Publicité cibléeApple condamné à 8 millions d’euros d’amende en France
Le géant américain a été sanctionné pour avoir imposé des traceurs publicitaires à ses utilisateurs dans l’Hexagone sans leur consentement explicite. Il va faire appel.
La Commission nationale de l’informatique et des libertés française (CNIL) a infligé une amende de 8 millions d’euros à Apple pour avoir imposé des traceurs publicitaires à ses utilisateurs en France, sans le consentement explicite de ceux-ci, a-t-elle indiqué mercredi. L’enquête avait été lancée par le gardien français de la vie privée sur internet après une plainte de l’association France digitale, qui fédère les start-up françaises, notamment des développeurs de logiciels distribués via le magasin d’applications du groupe américain.

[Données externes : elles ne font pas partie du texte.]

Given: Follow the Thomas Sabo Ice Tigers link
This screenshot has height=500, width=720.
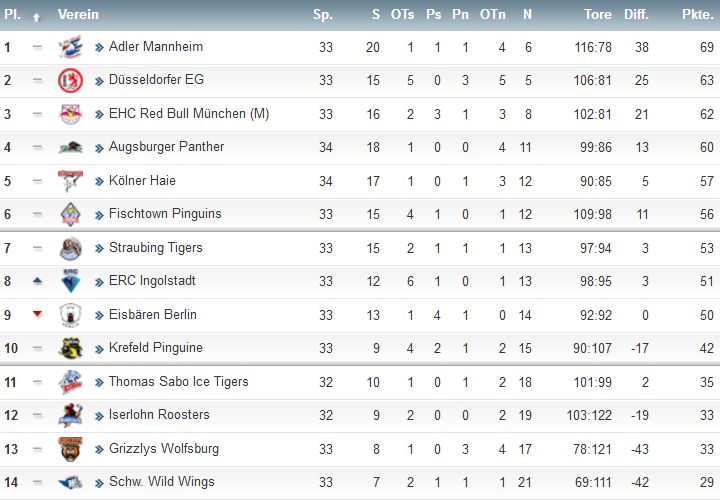Looking at the screenshot, I should click(179, 382).
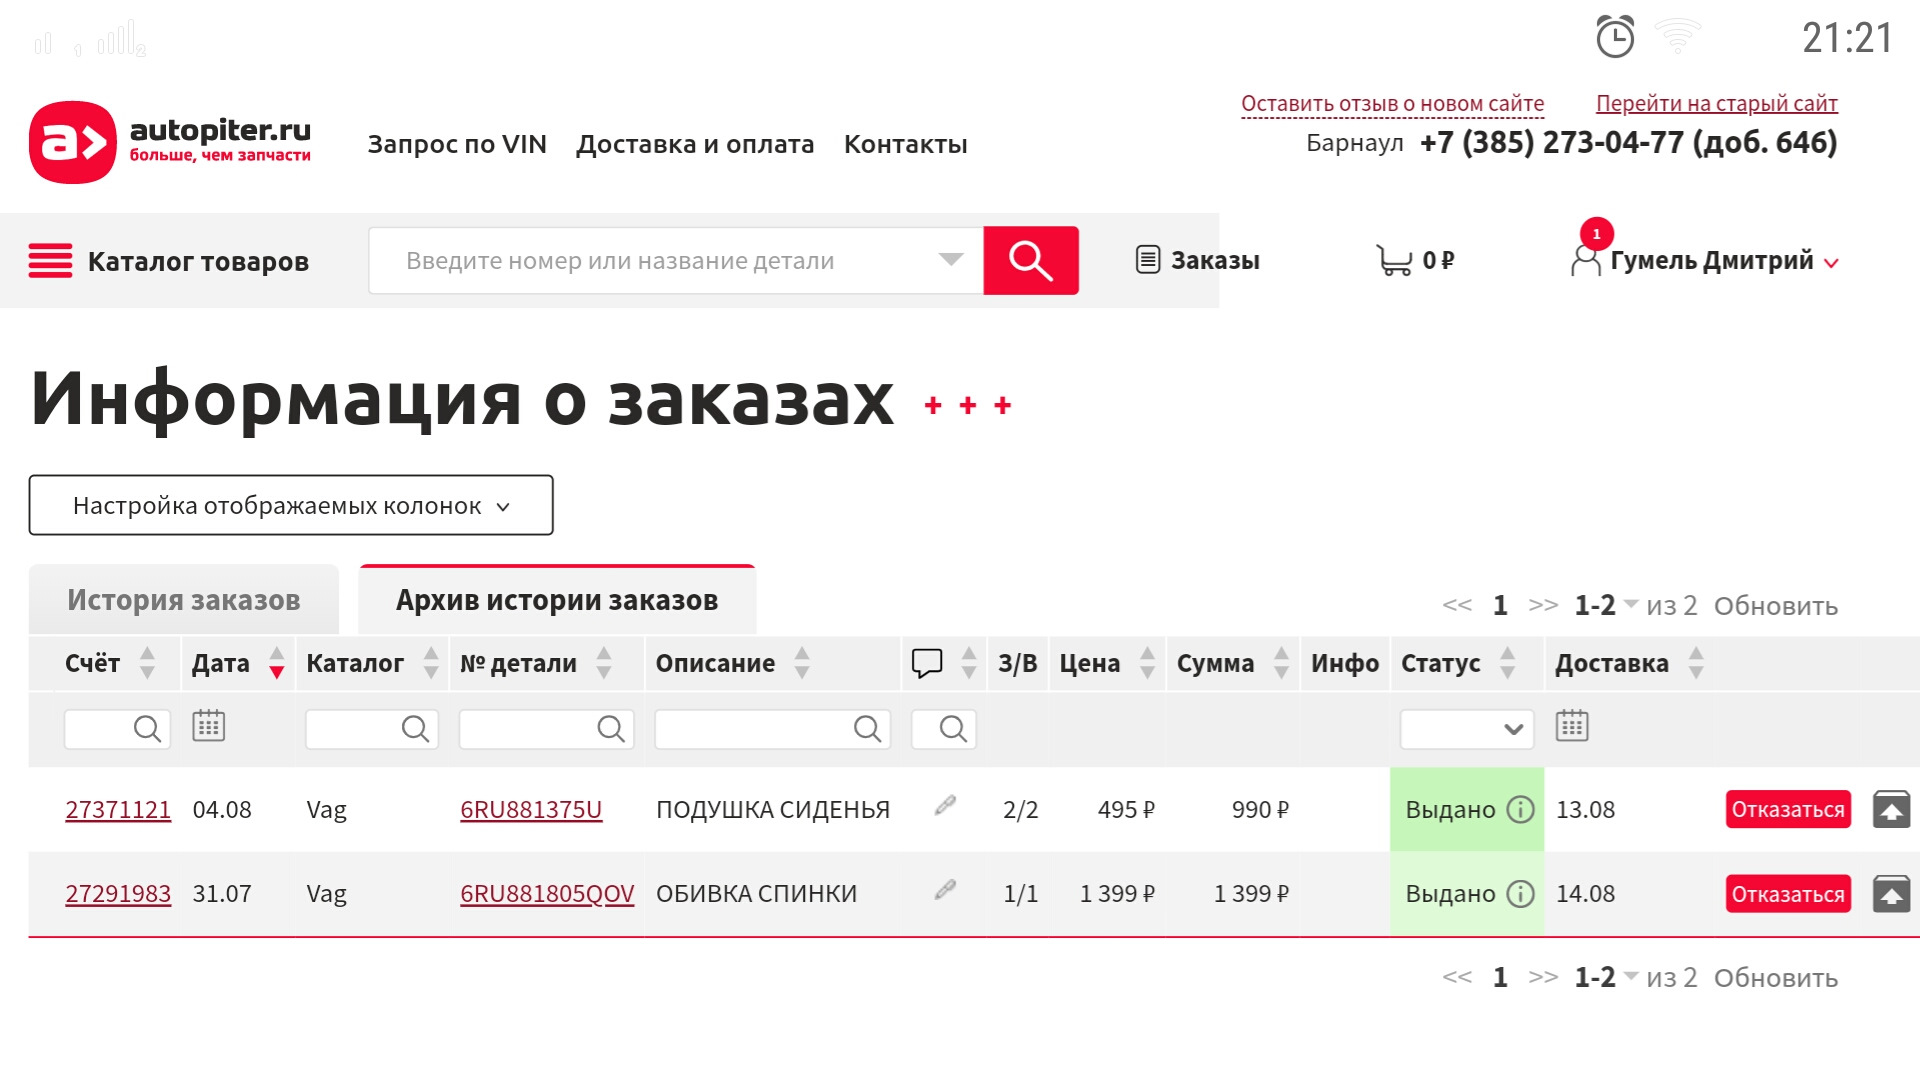Click upload arrow icon in order 27371121 row
The width and height of the screenshot is (1920, 1080).
(1890, 810)
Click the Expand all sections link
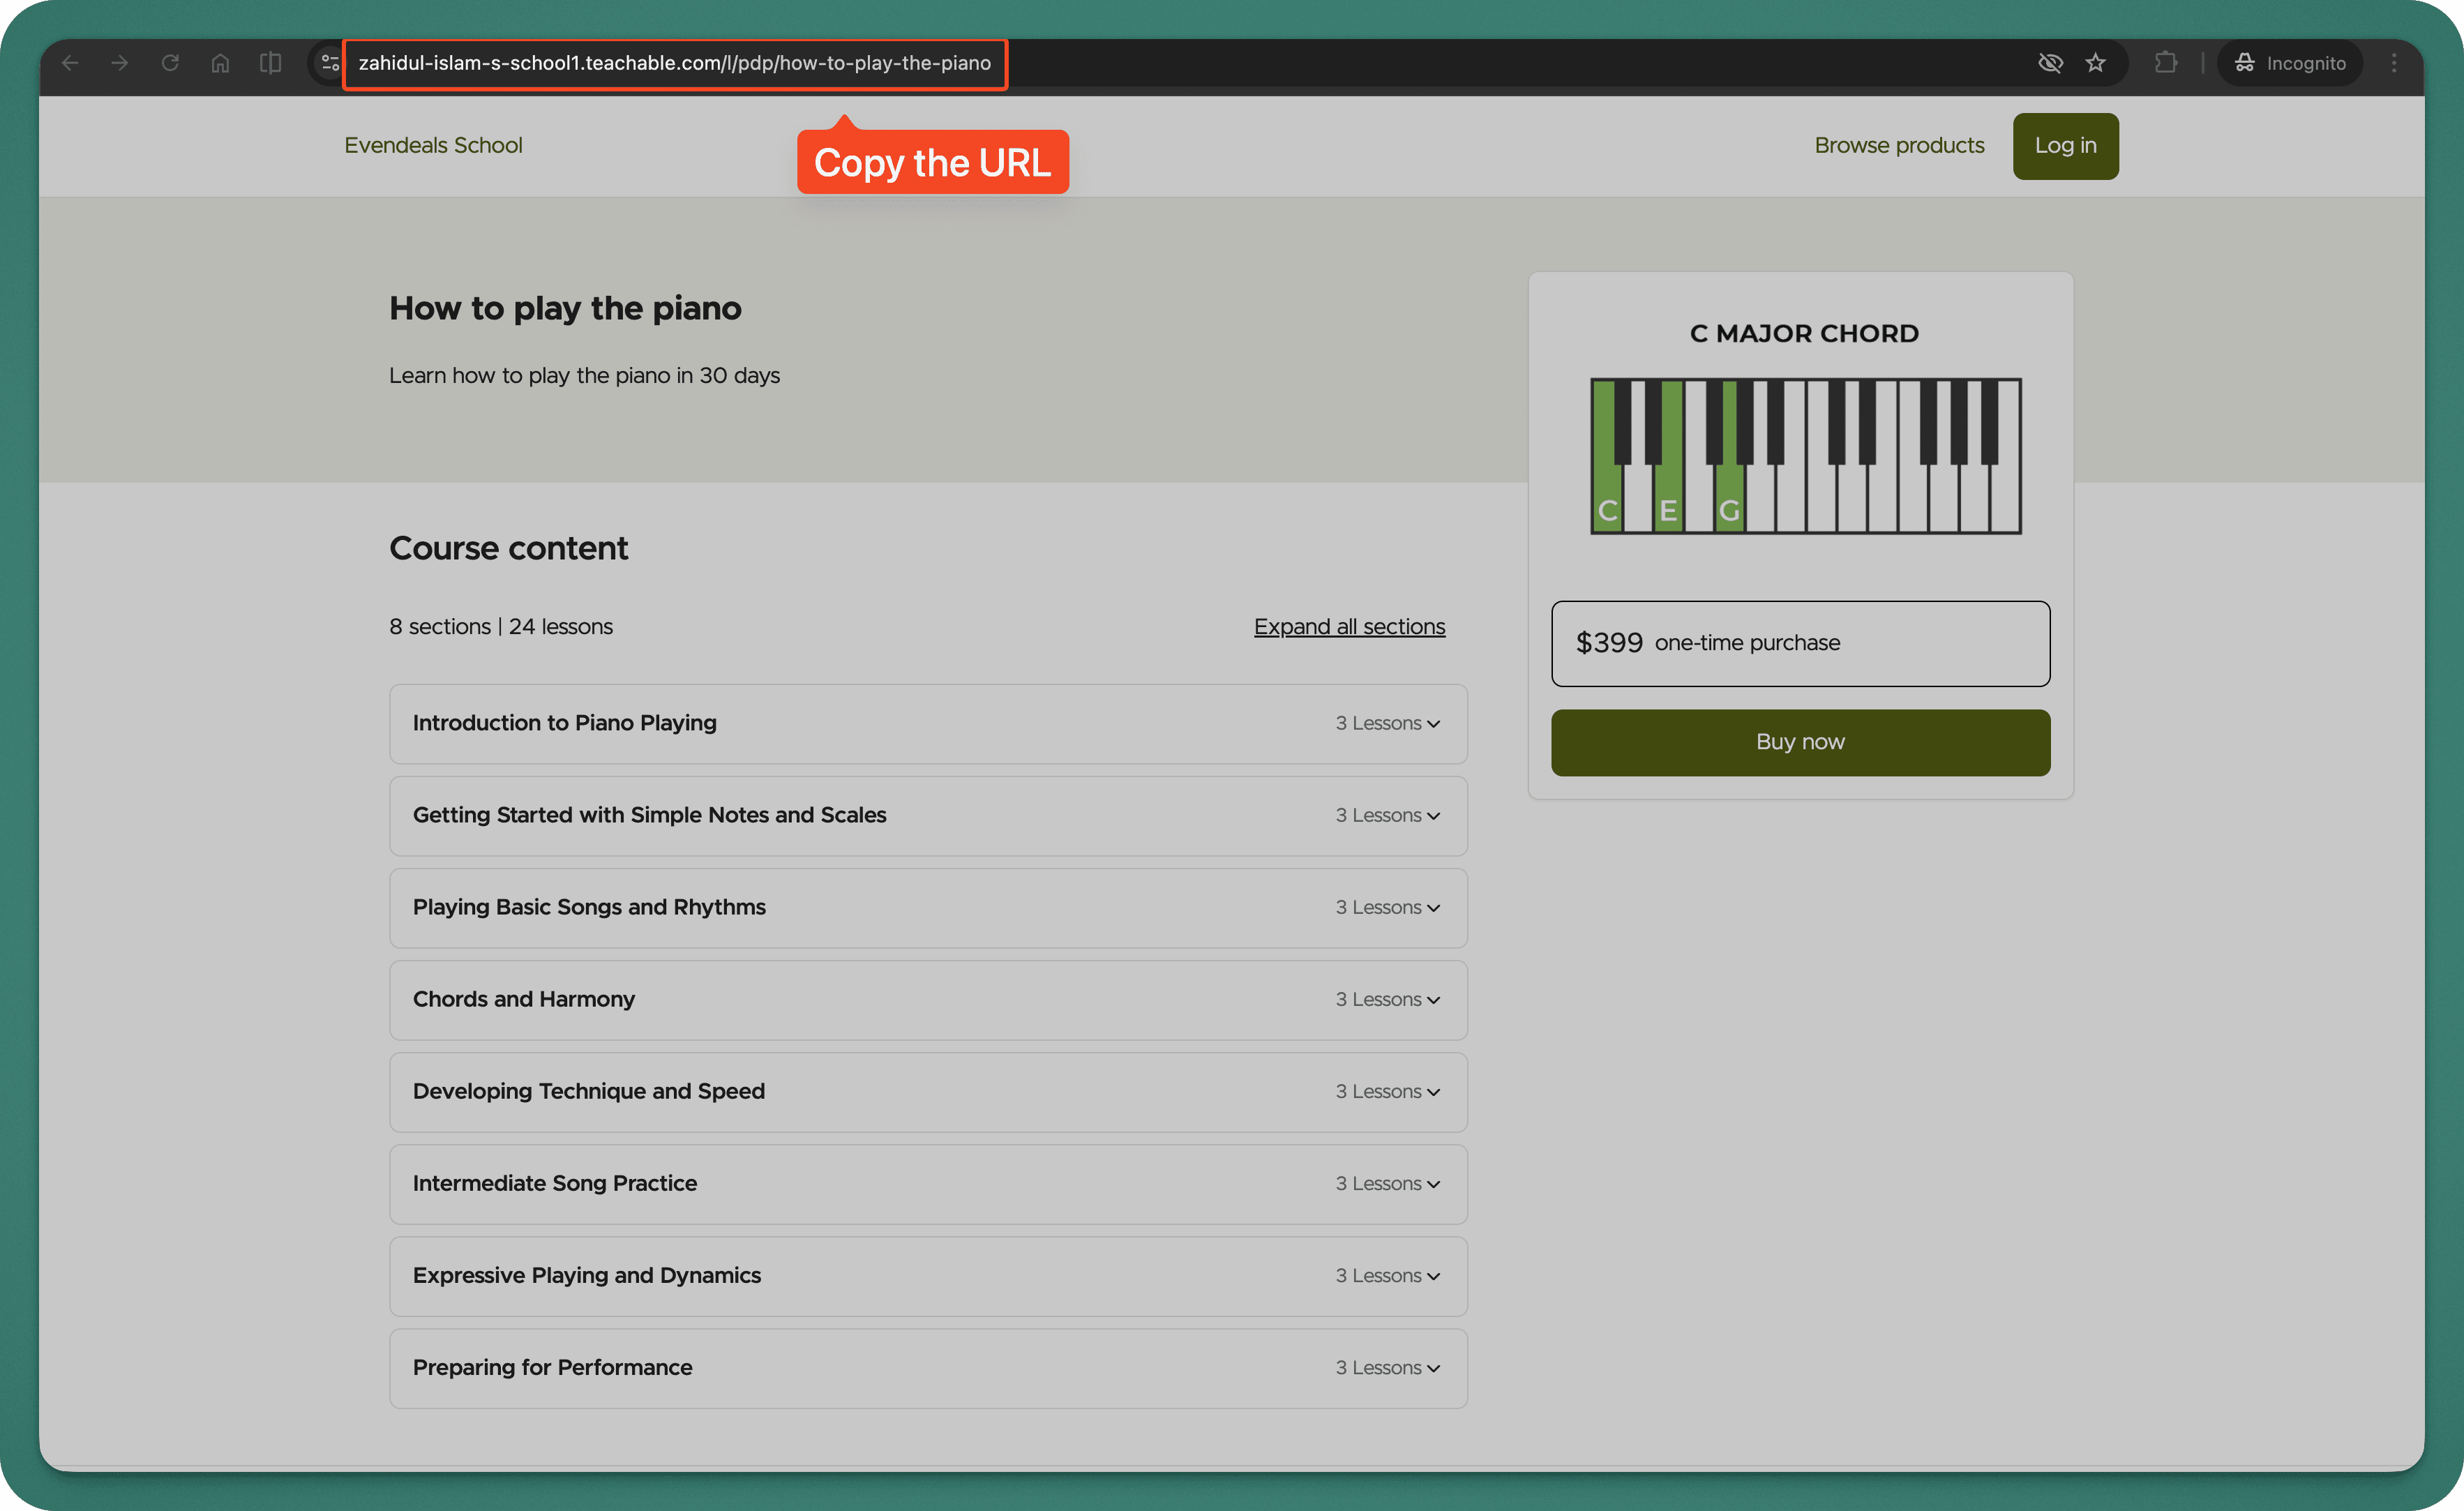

Le caractère relativement limité de l’amende s’explique par le fait que le géant américain s’est mis en conformité rapidement durant l’enquête de la CNIL, qui a eu lieu mi-2021. De plus, ces identifiants publicitaires ne permettaient à Apple de cibler les internautes que lorsqu’ils naviguaient sur l’App Store, donc dans un champ bien borné. Enfin, l’autorité n’a pu sanctionner que les manquements en France.
«Nous sommes déçus par cette décision (…) et nous allons faire appel», a réagi Apple dans une déclaration à la presse. «La CNIL a reconnu que la façon» dont sont désormais distribuées les publicités dans l’App Store «donne la priorité à la protection de la vie privée des utilisateurs», a ajouté le géant américain.
De leur côté, les professionnels français du marketing numérique se sont réjouis de la décision. «Cette sanction (…) témoigne à nouveau de l’ampleur des pratiques abusives d’Apple, contestées actuellement partout dans le monde, du Japon aux États-Unis en passant par la Pologne», a estimé l’Alliance digitale.
Consentement précoché
Dans les faits, l’ancienne version 14.6 du système d’exploitation d’Apple déposait «par défaut» des identifiants sur les appareils mobiles de la marque (iPhone, iPad…). Ces identifiants permettaient à Apple de personnaliser les annonces publicitaires diffusées sur son magasin d’applications. Si l’utilisateur ne voulait pas de ce traçage publicitaire, il lui fallait décocher une case dans les réglages de l’appareil.
«Cela fait des années» que la position de la Cour européenne de justice et des tribunaux est «très claire», a expliqué le secrétaire général de la CNIL Louis Dutheillet de Lamothe: un consentement valable «ne peut pas être une case précochée», a-t-il souligné.
À l’époque de la plainte, le directeur général de France Digitale, Nicolas Brien, avait fustigé le «deux poids, deux mesures» d’Apple. La marque à la pomme s’autorisait en effet une case précochée pour ses traceurs, alors qu’elle imposait depuis peu aux applications tierces de demander un consentement explicite à l’internaute pour leurs propres mouchards.
La sanction ne concerne que la France, car elle relève de la directive européenne e-Privacy, qui ne permet que des sanctions nationales. Le Règlement européen sur la protection des données, qui prévoit des sanctions à l’échelle européenne, ne s’applique pas dans ce cas précis.